Calling masked_array
(the class constructor) and the masked_where
function both seem to do exactly the same thing, in terms of being able to construct a numpy masked array given the data and mask values. When would you use one or the other?
>>> import numpy as np
>>> import numpy.ma as MA
>>> vals = np.array([0,1,2,3,4,5])
>>> cond = vals > 3
>>> vals
array([0, 1, 2, 3, 4, 5])
>>> cond
array([False, False, False, False, True, True], dtype=bool)
>>> MA.masked_array(data=vals, mask=cond)
masked_array(data = [0 1 2 3 -- --],
mask = [False False False False True True],
fill_value = 999999)
>>> MA.masked_where(cond, vals)
masked_array(data = [0 1 2 3 -- --],
mask = [False False False False True True],
fill_value = 999999)
The optional argument copy
to masked_where
(its only documented optional argument) is also supported by masked_array
, so I don't see any options that are unique to masked_where
. Although the converse is not true (e.g. masked_where
doesn't support dtype
), I don't understand the purpose of masked_where
as a separate function.
You comment:
If I call them with inconsistently shaped value and masked arrays, I get the same error message in both cases.
I don't think we can help you without more details on what's different.
For example if I try the obvious inconsistency, that of length, I get different error messages:
In [121]: np.ma.masked_array(vals, cond[:-1])
MaskError: Mask and data not compatible: data size is 5, mask size is 4.
In [122]: np.ma.masked_where(cond[:-1], vals)
IndexError: Inconsistent shape between the condition and the input (got (4,) and (5,))
The test for the where
message is obvious from the code that Corralien shows.
The Masked_Array
class definition has this test:
# Make sure the mask and the data have the same shape
if mask.shape != _data.shape:
(nd, nm) = (_data.size, mask.size)
if nm == 1:
mask = np.resize(mask, _data.shape)
elif nm == nd:
mask = np.reshape(mask, _data.shape)
else:
msg = "Mask and data not compatible: data size is %i, " + \
"mask size is %i."
raise MaskError(msg % (nd, nm))
I'd expect the same message only if the shapes made it past the where
test, but were caught by the Class's test.
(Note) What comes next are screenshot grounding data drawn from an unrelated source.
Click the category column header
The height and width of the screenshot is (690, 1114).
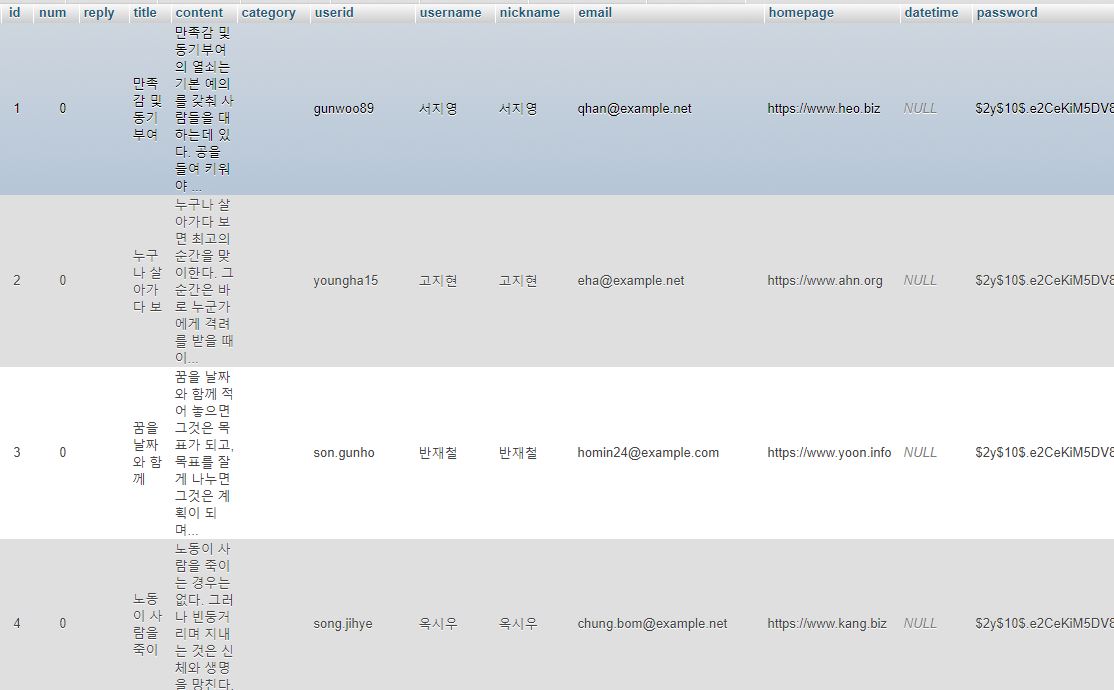click(269, 13)
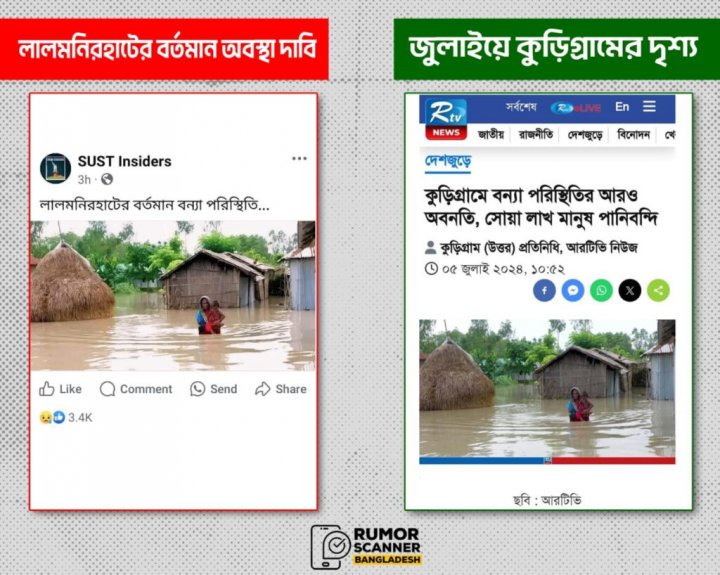Image resolution: width=720 pixels, height=575 pixels.
Task: Switch site language to En
Action: (x=622, y=107)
If so that should be obvious in the full error traceback.
Here's an example that fails on the where
, but passes the base.
In [138]: np.ma.masked_where(cond[:,None],vals)
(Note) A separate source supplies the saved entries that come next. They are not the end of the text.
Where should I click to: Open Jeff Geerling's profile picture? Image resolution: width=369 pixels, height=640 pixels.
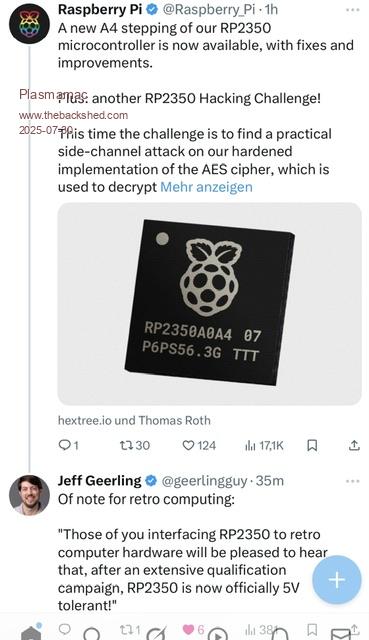coord(29,495)
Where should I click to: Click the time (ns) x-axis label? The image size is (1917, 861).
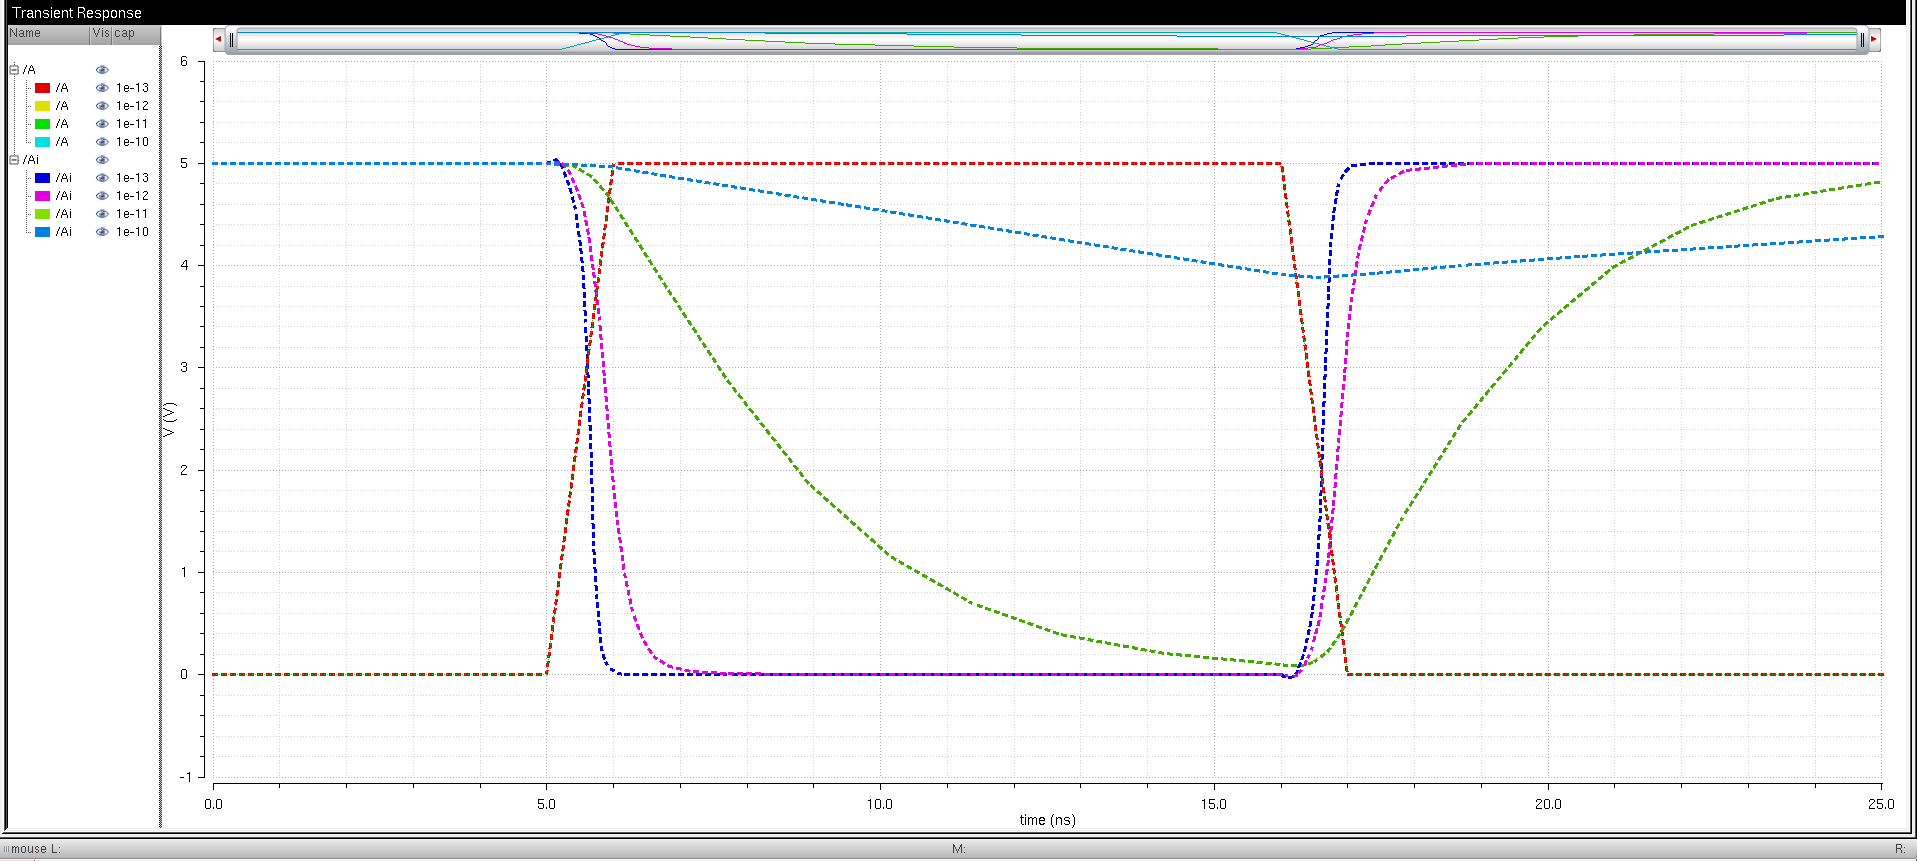coord(1047,820)
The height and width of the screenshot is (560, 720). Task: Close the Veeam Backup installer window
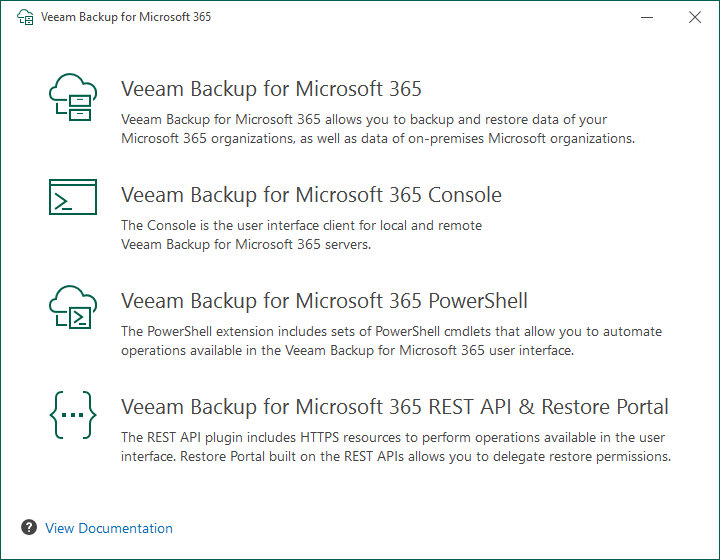tap(695, 17)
IndexError: Inconsistent shape between the condition and the input (got (5, 1) and (5,))
In [139]: np.ma.masked_array(vals, cond[:,None])
Out[139]:
masked_array(data=[--, 1, --, 3, --],
mask=[ True, False, True, False, True],
fill_value=999999)
The base class can handle cases where the cond
differs in shape
, but matches in size
(total number of elements). It tries to reshape it. A scalar cond
passes both though the exact test differs.
Based on my reading of the code, I can't conceive of a difference that passes the where
, but not the base.
All the Masked Array code is python readable (see the link the other answer). While there is one base class definition, there are a number of constructor or helper functions, as the where
docs makes clear. I won't worry too much about which function(s) to use, especially if you aren't trying to push the boundaries of what's logical.
Masked arrays, while a part of numpy
for a long time, does not get a whole lot of use, at least judging by relative lack of SO questions. I suspect pandas
has largely replaced it when dealing with data that can have missing values (e.g. time series).